I need some advice on compressors.
I'm using an RG8 with Bare Knuckle Emerald 8's.
I'm looking for a compressor for a clean sparkly sound.

Any ideas?
Thanks


----------



## Rook (May 31, 2013)

What for? Cleans?


----------



## Kroaton (May 31, 2013)

It depends on taste really, most will say the Keeley Compressor is what you'll want, but the thing you should shoot for is versatility.

A compressor with controls for threshold, ratio, attack, release and in a perfect world makeup and knee is the bees knees of versatility.

I recently migrated to a rack only setup, but if you keep the parameters I've mentioned above in mind, you will find what you are looking for.


----------



## sevenstringj (May 31, 2013)

Maxon CP101. Sometimes less is more. 

You're in LA. There've gotta be music stores where you can A-B several.


----------



## crg123 (May 31, 2013)

I love my Keeley 4 knob but I realize the price is a little steep.
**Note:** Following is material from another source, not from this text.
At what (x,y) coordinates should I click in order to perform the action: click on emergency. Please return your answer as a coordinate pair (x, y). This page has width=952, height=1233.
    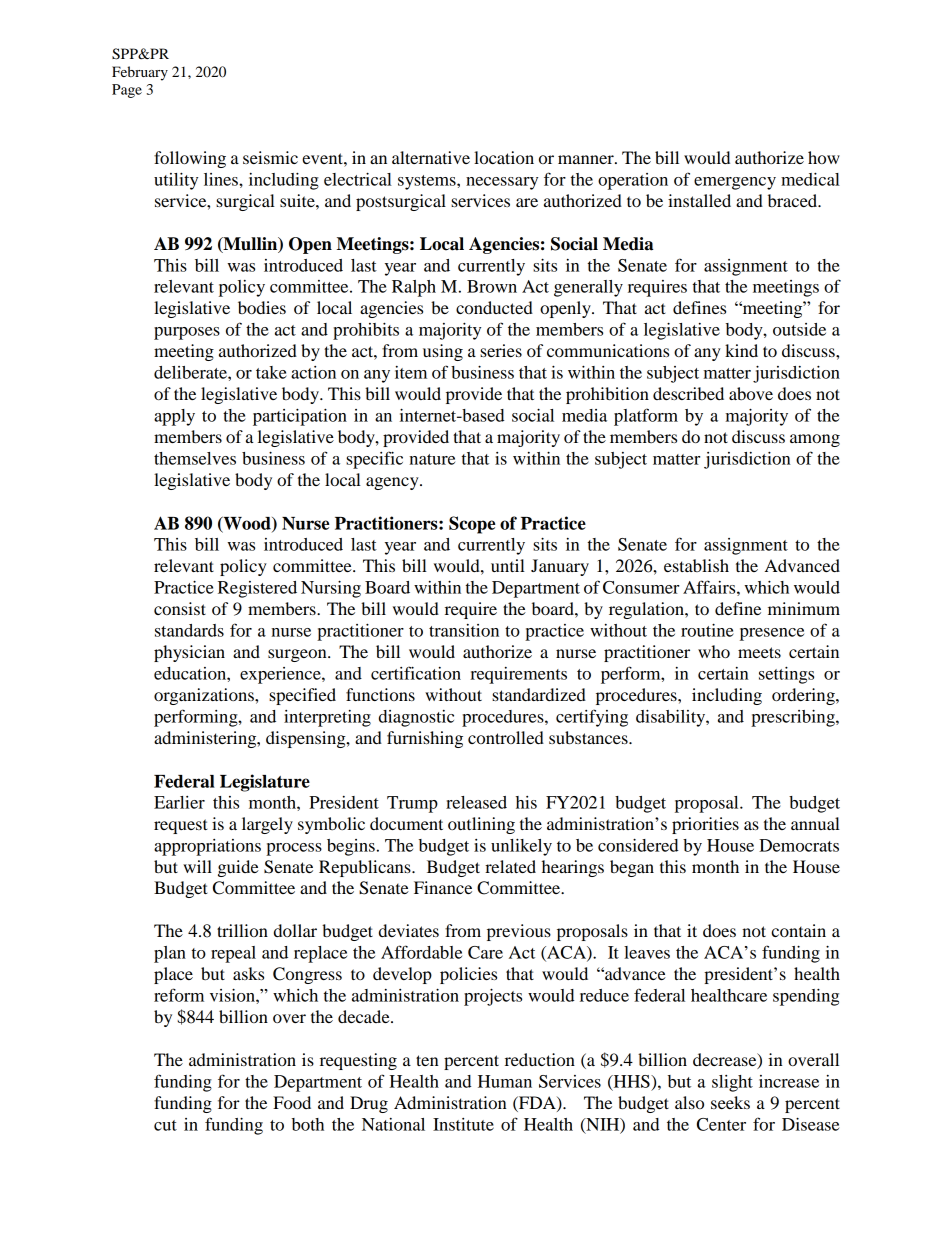
    Looking at the image, I should click on (735, 183).
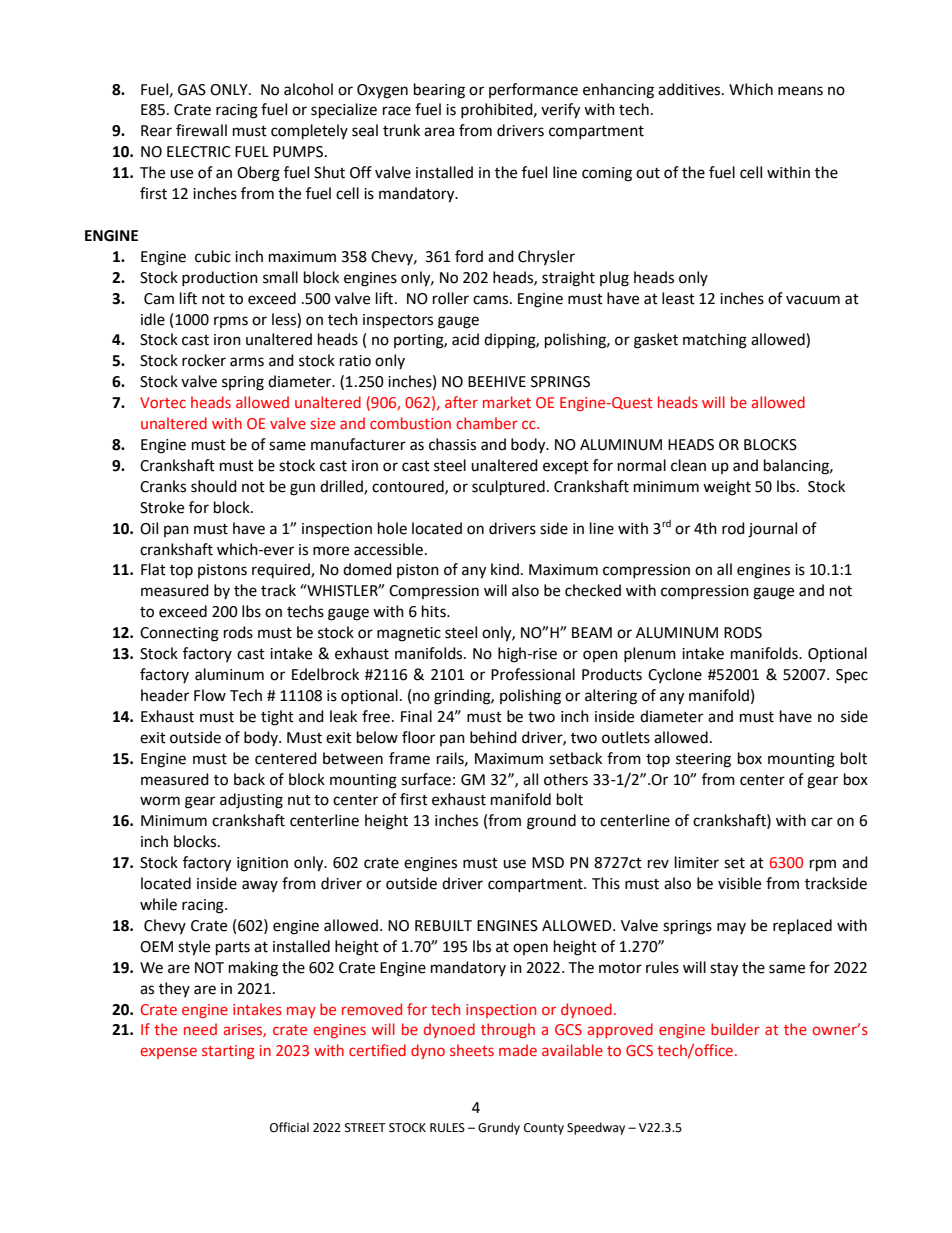 Image resolution: width=952 pixels, height=1233 pixels. Describe the element at coordinates (228, 1052) in the screenshot. I see `starting` at that location.
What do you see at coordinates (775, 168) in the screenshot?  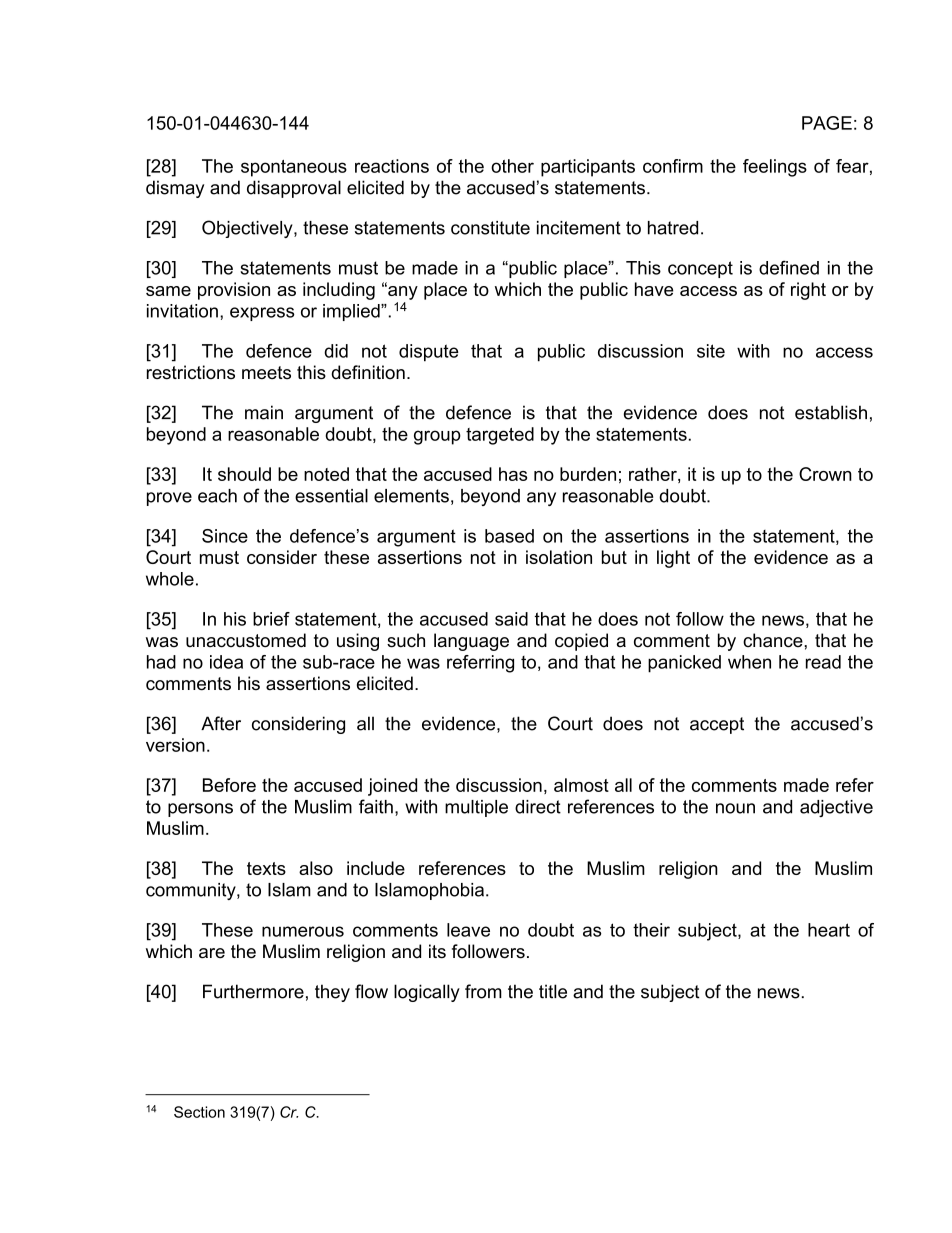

My only advice is to not get a cs3 they're terrible and noisy IMO


----------



## markw1313 (Jun 1, 2013)

I've tried Boss & Keeley. They're both bad. I've never been a fan of the Keeley.
I'm thinking about an optical comp, but information is proving hard to find.


----------



## sevenstringj (Jun 1, 2013)

markw1313 said:


> I've tried Boss & Keeley. They're both bad. I've never been a fan of the Keeley.
> I'm thinking about an optical comp, but information is proving hard to find.



>>>Optical compressors for guitar<<<

The Maxon I mentioned is optical, btw. Pigtronix Philosopher's Tone is another excellent optical one.


----------



## vansinn (Jun 1, 2013)

I'd say use as little as possible, and try to get what is known as a sidetrack compressor/sustainer.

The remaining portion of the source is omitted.